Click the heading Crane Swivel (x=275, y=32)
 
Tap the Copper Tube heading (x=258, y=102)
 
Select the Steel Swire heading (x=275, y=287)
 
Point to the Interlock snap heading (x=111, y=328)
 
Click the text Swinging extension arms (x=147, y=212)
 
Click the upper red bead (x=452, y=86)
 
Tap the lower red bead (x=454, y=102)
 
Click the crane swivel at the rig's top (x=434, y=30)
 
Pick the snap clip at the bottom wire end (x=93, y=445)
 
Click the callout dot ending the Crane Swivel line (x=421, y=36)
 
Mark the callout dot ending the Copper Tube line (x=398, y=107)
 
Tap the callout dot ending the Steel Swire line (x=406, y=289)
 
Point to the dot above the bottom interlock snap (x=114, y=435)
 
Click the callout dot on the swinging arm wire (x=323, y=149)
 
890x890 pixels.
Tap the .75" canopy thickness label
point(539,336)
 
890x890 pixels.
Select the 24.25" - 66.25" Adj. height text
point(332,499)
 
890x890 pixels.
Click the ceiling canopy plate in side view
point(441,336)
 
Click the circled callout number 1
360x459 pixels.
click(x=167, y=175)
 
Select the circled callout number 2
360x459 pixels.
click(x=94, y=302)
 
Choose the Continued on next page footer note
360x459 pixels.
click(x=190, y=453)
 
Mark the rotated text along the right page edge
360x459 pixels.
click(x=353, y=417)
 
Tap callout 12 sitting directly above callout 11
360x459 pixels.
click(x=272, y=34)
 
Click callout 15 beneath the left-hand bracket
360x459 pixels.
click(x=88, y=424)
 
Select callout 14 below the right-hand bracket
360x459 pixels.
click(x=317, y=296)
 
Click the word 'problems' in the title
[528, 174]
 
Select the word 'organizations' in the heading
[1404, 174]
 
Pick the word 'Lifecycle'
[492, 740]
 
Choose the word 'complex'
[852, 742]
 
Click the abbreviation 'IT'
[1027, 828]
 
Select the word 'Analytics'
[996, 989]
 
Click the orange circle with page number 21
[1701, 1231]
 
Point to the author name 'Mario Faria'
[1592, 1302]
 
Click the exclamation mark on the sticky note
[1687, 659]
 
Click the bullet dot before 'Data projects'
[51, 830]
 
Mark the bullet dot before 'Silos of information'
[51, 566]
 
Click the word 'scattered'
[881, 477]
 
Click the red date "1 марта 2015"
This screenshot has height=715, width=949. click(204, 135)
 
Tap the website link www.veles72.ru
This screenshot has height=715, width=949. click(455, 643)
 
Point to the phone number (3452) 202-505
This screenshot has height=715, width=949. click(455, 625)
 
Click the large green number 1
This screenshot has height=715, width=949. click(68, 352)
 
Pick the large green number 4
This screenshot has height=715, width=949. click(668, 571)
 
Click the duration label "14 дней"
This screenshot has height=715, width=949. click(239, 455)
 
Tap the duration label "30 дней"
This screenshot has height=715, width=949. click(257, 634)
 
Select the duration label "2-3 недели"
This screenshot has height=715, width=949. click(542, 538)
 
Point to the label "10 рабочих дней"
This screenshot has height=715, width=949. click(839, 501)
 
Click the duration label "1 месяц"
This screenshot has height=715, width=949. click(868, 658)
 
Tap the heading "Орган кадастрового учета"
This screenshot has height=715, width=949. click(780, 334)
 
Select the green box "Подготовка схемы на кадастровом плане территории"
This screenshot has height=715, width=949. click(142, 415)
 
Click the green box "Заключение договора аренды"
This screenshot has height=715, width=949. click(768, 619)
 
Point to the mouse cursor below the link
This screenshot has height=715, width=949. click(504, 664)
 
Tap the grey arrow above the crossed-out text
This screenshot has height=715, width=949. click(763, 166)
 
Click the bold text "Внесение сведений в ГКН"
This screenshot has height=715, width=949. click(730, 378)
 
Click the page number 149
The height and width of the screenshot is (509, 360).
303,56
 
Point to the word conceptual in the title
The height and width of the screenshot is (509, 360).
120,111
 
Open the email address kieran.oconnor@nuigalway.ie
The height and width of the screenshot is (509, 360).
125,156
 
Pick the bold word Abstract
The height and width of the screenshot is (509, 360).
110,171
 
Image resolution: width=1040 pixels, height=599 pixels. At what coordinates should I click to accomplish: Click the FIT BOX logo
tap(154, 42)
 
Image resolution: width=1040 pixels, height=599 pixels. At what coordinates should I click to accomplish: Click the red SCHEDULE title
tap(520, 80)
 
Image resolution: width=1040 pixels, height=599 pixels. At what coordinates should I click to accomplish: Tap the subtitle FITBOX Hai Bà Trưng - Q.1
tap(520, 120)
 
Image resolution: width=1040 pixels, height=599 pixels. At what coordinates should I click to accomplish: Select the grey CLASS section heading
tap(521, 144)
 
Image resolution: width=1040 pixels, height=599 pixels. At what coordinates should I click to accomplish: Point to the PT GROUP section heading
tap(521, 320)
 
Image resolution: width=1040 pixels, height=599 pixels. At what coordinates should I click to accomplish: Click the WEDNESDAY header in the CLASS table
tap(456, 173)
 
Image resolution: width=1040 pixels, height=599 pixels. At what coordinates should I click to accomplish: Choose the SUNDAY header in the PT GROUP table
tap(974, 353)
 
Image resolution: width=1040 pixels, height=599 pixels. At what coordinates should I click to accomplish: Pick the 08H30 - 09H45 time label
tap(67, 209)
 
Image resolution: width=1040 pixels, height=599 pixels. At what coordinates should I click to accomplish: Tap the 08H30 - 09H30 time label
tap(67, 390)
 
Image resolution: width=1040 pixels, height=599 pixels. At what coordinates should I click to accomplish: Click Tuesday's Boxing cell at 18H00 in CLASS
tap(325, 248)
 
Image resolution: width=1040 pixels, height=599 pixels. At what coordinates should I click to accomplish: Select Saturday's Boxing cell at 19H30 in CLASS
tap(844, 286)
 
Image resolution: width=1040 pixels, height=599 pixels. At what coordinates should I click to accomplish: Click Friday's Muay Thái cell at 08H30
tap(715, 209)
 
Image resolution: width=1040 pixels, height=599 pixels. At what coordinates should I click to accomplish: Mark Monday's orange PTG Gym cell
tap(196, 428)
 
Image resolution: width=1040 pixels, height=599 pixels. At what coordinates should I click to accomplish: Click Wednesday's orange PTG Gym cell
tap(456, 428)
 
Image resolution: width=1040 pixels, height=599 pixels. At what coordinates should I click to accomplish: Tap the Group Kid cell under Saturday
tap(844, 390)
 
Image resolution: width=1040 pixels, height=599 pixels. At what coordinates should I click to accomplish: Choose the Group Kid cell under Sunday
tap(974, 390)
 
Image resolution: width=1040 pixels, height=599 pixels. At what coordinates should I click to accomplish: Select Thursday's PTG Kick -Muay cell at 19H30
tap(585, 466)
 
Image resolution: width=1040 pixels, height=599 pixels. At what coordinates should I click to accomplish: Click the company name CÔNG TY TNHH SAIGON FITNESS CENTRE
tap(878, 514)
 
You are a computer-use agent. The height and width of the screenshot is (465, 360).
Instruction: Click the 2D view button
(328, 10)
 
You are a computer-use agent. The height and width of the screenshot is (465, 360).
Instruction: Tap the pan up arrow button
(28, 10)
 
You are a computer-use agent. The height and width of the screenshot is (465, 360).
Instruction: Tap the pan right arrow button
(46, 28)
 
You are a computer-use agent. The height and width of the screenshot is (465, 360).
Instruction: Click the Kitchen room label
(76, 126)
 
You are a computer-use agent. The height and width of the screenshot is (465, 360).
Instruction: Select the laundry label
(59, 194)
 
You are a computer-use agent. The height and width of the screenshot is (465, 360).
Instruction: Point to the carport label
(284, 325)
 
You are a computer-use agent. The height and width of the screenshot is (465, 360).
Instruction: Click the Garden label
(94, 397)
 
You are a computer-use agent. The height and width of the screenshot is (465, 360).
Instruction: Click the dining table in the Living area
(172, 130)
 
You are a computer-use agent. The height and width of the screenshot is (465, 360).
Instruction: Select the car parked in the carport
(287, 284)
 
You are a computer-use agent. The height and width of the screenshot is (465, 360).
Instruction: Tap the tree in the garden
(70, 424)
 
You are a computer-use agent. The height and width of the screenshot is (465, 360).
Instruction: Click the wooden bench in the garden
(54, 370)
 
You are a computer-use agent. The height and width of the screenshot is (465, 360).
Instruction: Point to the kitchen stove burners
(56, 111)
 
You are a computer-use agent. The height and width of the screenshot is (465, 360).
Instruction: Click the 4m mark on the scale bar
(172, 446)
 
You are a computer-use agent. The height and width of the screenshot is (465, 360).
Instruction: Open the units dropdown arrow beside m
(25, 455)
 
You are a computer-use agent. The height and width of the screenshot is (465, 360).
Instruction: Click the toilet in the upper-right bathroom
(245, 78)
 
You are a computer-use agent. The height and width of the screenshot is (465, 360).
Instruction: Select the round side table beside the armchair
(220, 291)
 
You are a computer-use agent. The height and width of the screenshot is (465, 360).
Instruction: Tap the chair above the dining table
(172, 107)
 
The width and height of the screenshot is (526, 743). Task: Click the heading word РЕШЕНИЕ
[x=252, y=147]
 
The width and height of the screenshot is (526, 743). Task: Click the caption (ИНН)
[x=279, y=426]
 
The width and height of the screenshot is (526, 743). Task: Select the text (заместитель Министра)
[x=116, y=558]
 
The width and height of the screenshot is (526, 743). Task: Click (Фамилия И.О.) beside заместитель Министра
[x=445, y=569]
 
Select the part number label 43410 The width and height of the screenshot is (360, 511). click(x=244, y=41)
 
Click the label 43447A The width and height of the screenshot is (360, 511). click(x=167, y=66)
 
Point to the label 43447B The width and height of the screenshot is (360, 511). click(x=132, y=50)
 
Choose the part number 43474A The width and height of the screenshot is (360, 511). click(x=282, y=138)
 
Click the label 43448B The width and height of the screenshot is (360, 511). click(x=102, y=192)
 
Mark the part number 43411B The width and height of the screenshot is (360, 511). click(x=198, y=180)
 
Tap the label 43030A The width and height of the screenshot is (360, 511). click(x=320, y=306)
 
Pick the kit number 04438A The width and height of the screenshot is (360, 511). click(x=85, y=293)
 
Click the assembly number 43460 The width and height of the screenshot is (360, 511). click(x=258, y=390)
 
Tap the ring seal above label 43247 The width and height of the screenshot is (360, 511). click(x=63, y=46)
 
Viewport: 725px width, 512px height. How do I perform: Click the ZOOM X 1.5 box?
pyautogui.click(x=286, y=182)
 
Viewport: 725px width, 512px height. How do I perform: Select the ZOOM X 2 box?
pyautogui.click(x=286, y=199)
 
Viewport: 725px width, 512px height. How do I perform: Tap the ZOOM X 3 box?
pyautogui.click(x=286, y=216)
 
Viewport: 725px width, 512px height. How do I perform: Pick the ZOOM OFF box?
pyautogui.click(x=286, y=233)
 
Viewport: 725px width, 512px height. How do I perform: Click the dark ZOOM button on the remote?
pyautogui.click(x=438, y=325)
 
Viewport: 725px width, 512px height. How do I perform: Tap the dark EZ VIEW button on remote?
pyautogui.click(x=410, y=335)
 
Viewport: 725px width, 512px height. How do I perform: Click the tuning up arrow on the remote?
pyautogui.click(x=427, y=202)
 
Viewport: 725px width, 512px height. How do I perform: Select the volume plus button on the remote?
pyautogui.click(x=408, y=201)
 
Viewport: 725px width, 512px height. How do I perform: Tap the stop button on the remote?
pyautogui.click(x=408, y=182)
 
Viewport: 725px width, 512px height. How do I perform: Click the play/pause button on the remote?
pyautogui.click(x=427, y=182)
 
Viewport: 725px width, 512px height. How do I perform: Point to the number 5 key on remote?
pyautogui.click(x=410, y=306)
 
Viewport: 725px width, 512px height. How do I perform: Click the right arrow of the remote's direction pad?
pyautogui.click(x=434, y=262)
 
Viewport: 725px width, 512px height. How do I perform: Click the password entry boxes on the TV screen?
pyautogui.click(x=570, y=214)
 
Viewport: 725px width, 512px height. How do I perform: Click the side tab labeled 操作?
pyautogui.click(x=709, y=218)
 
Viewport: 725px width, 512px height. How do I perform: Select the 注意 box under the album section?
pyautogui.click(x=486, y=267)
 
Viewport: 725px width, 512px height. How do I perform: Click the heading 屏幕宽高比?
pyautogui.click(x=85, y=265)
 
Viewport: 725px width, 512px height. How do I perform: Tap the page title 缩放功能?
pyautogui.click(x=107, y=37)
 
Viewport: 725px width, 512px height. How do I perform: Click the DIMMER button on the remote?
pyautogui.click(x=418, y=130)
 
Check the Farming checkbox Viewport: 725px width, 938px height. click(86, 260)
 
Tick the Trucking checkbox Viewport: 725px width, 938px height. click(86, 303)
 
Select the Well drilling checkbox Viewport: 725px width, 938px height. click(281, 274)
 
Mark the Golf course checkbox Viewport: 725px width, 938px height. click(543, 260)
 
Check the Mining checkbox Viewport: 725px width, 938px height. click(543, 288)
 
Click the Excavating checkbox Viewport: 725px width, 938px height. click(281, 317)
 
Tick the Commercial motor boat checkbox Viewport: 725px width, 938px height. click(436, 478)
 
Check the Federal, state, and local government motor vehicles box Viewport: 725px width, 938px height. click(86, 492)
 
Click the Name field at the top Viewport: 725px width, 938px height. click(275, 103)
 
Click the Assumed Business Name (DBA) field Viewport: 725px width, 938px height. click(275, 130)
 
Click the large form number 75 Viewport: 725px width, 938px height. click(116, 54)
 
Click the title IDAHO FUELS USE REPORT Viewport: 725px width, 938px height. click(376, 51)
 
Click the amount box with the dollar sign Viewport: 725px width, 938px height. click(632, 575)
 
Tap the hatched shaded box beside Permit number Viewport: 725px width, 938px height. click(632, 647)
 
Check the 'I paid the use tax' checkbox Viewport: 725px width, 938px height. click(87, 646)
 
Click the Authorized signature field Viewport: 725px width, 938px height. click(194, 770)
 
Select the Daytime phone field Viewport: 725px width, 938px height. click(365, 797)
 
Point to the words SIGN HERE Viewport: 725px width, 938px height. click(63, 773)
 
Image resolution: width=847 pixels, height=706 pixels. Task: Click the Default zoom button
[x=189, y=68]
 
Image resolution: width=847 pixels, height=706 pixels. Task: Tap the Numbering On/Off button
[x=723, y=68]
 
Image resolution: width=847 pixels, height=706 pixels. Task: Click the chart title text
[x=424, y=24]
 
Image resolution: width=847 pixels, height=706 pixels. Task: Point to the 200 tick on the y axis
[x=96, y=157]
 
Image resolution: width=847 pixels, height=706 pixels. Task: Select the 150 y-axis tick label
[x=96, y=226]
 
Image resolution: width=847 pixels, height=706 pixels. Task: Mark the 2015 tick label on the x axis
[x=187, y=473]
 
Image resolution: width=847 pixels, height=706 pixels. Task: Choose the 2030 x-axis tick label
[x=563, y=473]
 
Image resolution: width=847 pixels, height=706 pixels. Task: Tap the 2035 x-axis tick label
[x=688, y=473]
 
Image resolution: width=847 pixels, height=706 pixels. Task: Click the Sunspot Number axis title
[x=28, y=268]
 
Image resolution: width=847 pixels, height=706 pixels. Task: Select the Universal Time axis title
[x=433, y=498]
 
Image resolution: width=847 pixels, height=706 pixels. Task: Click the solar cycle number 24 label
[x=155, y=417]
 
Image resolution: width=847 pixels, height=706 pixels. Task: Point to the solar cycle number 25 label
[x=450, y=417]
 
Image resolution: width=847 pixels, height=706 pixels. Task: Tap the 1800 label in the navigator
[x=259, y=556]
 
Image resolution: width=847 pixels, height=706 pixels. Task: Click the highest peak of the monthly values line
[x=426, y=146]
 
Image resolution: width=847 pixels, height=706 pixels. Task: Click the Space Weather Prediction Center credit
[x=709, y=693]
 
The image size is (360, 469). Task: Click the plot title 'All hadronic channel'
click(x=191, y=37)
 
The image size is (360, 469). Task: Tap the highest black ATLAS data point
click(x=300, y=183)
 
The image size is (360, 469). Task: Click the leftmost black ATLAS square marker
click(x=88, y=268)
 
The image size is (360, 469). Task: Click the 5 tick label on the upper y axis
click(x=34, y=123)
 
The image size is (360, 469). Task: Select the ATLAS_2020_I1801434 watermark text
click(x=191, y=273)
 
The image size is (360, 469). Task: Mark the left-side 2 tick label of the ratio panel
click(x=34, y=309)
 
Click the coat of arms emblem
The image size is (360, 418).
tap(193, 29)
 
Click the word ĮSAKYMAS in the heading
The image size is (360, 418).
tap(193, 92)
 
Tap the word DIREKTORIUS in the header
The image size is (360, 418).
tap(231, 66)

-*-*-

▸ **WHAT THIS TASK INVOLVES**
Please rewrite the part of the material that opens with the line containing "Click the callout dot on" and closes with the line containing "This screenshot has height=715, width=949. click(68, 352)", both lines included, and multiply every coordinate in the answers by 1.15, rounding to whole numbers with halves rounded up. Give only those lines, with the requests and all other numbers left unchanged.

▸ **REPLY**
Click the callout dot on the swinging arm wire (x=371, y=171)
 
890x890 pixels.
Tap the .75" canopy thickness label
point(620,386)
 
890x890 pixels.
Select the 24.25" - 66.25" Adj. height text
point(382,574)
 
890x890 pixels.
Click the ceiling canopy plate in side view
point(507,386)
 
Click the circled callout number 1
360x459 pixels.
click(x=192, y=201)
 
Select the circled callout number 2
360x459 pixels.
click(x=108, y=347)
 
Choose the Continued on next page footer note
360x459 pixels.
click(x=219, y=521)
 
Mark the rotated text along the right page edge
360x459 pixels.
click(x=406, y=480)
 
Tap callout 12 sitting directly above callout 11
360x459 pixels.
click(x=313, y=39)
 
Click callout 15 beneath the left-hand bracket
360x459 pixels.
click(x=101, y=488)
 
Select callout 14 below the right-hand bracket
360x459 pixels.
click(x=365, y=340)
 
Click the word 'problems' in the title
[607, 200]
 
Select the word 'organizations' in the heading
[1615, 200]
 
Pick the word 'Lifecycle'
[566, 851]
 
Choose the word 'complex'
[980, 853]
 
Click the abbreviation 'IT'
[1181, 952]
 
Select the word 'Analytics'
[1145, 1137]
 
Click the orange circle with page number 21
[1956, 1416]
 
Point to the author name 'Mario Faria'
[1831, 1497]
 
Click the exclamation mark on the sticky note
[1940, 758]
 
Click the bullet dot before 'Data projects'
[59, 955]
 
Mark the bullet dot before 'Silos of information'
[59, 651]
 
Click the word 'scattered'
[1013, 549]
 
Click the red date "1 марта 2015"
This screenshot has height=715, width=949. click(235, 155)
 
Tap the website link www.veles72.ru
This screenshot has height=715, width=949. click(523, 739)
 
Point to the phone number (3452) 202-505
This screenshot has height=715, width=949. click(523, 719)
 
Click the large green number 1
This screenshot has height=715, width=949. click(78, 405)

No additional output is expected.